6- AA batteries - to motor driver to run the rover 5
1- 9 volt battery to power my Arduino
4- AA batteries to run the two servos
1- 3.7 volt lipo to run the FPV camera
Would it possible to have a larger battery and then have a multiple output voltage regulator ? I’m thinking about a lipo or a battery out of a RC truck?
No, a voltage divider is not a regulator! It can be used to scale down a voltage. But when you apply a significant load to the middle between the resistors then it effectively adds a parallel resistor on the bottom. Then it’s changes the scale down factor. No regulation at all.
You must uses proper linear or switchmode voltage regulators. The former ‘burns’ excess voltage away. The latter ‘transforms’ the excess voltage into extra current at the lower voltage and is more efficient for battery use.

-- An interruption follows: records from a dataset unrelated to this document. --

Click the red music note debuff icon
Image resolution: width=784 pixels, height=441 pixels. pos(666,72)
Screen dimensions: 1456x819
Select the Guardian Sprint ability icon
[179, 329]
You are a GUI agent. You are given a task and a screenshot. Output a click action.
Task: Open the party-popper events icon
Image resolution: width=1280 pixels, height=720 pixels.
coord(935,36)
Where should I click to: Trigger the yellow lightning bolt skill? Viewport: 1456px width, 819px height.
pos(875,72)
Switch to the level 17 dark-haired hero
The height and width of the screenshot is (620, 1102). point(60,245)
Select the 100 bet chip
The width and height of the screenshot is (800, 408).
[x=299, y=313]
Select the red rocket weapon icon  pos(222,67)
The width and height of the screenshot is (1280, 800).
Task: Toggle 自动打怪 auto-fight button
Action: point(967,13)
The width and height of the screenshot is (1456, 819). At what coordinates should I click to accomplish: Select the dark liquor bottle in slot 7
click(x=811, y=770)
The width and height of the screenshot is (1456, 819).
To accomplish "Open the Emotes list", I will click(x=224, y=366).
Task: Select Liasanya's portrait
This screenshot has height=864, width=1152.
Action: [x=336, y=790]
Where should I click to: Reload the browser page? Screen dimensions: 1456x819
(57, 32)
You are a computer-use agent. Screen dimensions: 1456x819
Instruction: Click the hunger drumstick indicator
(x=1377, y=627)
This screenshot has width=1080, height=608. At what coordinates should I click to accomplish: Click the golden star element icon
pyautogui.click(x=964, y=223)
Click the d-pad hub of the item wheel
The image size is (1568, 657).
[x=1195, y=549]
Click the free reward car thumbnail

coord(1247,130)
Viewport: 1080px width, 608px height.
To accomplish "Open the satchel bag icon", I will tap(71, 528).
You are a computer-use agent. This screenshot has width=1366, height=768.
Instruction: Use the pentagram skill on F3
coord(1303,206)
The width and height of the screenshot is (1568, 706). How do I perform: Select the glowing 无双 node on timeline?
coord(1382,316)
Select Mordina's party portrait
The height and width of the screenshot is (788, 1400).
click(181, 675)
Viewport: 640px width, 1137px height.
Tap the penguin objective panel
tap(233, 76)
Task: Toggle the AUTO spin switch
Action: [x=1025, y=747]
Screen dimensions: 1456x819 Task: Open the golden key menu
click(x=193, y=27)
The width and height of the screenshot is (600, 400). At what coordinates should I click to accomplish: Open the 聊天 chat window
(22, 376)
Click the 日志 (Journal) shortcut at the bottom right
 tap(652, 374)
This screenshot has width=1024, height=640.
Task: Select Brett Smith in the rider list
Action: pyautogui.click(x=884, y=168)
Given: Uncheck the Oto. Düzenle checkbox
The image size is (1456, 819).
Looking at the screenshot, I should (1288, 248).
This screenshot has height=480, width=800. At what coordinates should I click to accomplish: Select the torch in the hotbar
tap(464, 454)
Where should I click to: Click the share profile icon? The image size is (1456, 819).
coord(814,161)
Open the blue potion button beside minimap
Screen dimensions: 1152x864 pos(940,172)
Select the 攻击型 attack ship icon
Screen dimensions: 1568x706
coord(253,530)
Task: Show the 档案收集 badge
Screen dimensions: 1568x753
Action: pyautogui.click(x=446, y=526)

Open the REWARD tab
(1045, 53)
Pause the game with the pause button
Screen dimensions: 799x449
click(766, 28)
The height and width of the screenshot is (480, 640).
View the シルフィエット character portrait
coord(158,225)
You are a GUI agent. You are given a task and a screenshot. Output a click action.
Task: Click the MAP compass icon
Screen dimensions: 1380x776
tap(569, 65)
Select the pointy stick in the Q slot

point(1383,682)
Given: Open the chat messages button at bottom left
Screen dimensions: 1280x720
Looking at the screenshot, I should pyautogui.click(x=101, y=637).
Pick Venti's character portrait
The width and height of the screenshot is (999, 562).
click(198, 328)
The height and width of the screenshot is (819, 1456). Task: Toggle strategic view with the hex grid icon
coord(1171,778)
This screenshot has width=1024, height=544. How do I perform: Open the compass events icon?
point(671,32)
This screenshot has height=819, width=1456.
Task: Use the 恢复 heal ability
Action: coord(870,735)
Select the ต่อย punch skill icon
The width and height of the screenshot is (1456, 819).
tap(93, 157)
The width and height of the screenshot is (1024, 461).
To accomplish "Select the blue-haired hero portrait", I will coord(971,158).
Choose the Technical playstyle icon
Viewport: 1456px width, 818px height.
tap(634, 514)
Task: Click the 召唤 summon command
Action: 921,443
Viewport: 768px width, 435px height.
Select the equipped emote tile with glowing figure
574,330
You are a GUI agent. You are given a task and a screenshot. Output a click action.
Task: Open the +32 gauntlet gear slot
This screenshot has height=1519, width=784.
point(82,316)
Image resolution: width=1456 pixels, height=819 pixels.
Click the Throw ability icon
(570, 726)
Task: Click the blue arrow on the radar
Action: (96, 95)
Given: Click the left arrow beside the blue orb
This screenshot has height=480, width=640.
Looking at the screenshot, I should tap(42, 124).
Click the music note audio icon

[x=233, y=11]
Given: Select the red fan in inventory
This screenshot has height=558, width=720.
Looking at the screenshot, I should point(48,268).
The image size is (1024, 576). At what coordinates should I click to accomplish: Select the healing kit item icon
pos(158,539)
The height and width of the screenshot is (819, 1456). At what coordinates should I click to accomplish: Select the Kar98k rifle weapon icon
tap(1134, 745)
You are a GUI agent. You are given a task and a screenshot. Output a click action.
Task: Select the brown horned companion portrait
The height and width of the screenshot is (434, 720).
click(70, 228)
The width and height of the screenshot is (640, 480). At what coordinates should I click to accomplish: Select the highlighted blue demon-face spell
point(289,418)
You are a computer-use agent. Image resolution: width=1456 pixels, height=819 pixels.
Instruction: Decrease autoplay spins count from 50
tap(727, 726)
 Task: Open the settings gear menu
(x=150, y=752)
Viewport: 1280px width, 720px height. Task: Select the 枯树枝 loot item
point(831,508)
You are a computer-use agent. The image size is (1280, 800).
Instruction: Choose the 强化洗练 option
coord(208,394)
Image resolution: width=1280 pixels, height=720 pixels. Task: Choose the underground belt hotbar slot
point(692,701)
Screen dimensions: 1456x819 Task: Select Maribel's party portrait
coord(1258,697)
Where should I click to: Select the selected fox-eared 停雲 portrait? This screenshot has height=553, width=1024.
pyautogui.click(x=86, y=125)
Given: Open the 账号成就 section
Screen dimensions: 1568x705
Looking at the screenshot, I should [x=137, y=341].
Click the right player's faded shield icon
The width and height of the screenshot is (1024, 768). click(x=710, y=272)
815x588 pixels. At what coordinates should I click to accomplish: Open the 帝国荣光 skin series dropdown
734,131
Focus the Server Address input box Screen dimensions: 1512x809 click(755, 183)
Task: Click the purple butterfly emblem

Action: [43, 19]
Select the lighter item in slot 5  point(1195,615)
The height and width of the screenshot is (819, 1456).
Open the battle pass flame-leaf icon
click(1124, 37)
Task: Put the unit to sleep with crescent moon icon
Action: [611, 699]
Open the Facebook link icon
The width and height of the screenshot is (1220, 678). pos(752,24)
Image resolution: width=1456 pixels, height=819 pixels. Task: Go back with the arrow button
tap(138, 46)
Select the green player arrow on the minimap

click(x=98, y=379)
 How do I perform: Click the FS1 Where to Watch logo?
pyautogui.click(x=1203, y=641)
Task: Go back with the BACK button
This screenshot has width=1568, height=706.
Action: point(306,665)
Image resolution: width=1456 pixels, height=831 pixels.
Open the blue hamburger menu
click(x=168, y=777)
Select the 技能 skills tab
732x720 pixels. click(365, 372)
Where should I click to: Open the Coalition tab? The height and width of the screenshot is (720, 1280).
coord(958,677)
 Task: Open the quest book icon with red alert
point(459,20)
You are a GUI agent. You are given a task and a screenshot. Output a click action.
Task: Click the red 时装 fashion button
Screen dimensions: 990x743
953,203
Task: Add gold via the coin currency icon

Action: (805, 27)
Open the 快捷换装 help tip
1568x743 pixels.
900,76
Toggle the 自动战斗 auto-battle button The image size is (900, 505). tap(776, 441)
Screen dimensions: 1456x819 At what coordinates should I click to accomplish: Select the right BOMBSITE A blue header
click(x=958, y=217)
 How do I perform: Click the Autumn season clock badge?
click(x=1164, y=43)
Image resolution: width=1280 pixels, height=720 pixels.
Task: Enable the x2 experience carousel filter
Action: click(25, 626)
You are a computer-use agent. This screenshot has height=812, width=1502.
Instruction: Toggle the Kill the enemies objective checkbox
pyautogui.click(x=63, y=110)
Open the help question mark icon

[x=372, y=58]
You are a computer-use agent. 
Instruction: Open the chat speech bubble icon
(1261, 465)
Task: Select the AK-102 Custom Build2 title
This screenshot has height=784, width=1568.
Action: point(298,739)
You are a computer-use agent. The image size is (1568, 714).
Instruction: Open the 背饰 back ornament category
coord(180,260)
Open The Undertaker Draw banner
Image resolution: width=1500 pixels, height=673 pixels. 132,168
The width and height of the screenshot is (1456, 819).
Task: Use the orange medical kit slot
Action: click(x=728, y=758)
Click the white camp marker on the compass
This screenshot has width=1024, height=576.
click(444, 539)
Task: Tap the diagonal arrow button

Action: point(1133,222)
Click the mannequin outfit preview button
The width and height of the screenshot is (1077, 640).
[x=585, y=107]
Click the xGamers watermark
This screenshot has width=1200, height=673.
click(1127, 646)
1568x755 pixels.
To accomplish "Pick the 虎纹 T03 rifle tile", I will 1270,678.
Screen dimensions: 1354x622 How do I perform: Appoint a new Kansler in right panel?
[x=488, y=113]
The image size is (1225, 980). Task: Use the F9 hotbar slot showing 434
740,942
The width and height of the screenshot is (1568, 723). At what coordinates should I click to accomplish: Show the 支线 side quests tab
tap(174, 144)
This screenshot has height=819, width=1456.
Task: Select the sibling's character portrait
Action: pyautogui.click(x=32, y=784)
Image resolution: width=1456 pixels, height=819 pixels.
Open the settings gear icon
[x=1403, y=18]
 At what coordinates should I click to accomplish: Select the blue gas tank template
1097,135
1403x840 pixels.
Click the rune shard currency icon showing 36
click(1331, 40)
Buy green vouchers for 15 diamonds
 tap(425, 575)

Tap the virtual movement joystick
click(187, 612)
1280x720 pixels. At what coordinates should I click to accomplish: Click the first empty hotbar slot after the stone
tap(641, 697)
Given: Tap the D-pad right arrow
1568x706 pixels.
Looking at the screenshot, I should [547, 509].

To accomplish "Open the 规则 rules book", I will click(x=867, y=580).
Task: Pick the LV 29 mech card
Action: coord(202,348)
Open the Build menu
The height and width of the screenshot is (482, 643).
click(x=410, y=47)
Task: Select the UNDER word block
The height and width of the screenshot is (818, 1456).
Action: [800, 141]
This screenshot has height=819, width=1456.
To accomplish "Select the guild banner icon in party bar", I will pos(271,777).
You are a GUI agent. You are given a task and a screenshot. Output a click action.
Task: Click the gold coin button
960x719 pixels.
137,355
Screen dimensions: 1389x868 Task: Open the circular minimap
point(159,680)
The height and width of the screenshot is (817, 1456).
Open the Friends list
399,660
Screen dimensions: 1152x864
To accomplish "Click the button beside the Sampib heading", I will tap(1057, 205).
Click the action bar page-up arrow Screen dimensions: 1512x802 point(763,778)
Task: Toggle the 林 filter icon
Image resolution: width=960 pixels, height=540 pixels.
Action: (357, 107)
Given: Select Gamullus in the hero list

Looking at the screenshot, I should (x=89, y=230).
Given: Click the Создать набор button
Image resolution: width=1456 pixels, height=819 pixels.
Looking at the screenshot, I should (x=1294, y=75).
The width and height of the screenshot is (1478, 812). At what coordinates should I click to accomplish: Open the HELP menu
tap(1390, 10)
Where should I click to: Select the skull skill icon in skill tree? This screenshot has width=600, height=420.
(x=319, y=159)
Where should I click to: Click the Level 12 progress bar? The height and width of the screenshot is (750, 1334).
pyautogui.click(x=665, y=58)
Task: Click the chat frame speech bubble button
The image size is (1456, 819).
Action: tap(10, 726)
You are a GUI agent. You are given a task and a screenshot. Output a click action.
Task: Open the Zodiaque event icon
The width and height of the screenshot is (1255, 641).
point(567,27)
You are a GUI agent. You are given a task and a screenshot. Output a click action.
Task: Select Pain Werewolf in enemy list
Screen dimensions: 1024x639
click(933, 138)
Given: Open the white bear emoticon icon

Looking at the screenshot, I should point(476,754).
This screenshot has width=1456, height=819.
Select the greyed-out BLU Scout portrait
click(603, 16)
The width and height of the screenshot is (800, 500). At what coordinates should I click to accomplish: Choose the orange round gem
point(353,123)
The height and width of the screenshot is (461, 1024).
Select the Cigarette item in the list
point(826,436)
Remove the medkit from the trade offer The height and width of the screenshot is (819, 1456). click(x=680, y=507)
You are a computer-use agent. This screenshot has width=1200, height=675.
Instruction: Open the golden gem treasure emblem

In your case the Arduino UNO and motor-driver could be powered from the same 9-ish volt 6 AA battery pack. The motor driver usually does not need a fixed voltage, although it too will have it’s limits. The Arduino has it’s own linear voltage regulator and can easily handle the 9 volt, or even 12 volt. The others like the servo and the lipo/FPV camera will need their own voltage regulator down to their level. (you have not provided specifications so this is all guess work and expectations) All fed by the single large battery pack or each feeding the lower voltage in a cascade is possible.
What I have on hand is a 7.2 volt Nimh 5000 mah battery stick, out of a RC truck.
This is what I was thinking about:
Powering the Rover 5 motors and the Arduino board from the 7.2 volt 5000 mah Nimh battery.
And maybe using two adjustable Buck Converters, one to go from the 7.2 volt to 6 volts to run the two s90 micro servos and the other to go from the 7.2 volt battery to 3.7 volt for the PFV camera.
7.2 volt is barely enough for the barrel jack or Vin/Raw power input of the Arduino uno. Consider what happens when the motors draw significant current (voltage drops) or the battery is almost empty (7.2 volt is average level). The Arduino Uno voltage regulator may not be able to sustain the 5 volt and drop below it. The buck converters for the servo or FPV camera will probably adjust for it. But you don’t want the brain of the robot to go into a temporary coma. Feeding the Arduino Uno with it’s own 5 volt buck converter (bypassing the onboard linear regulator) might be a solution. But remember that switching voltage regulators do have more noise on the output. Sensors might suffer from that.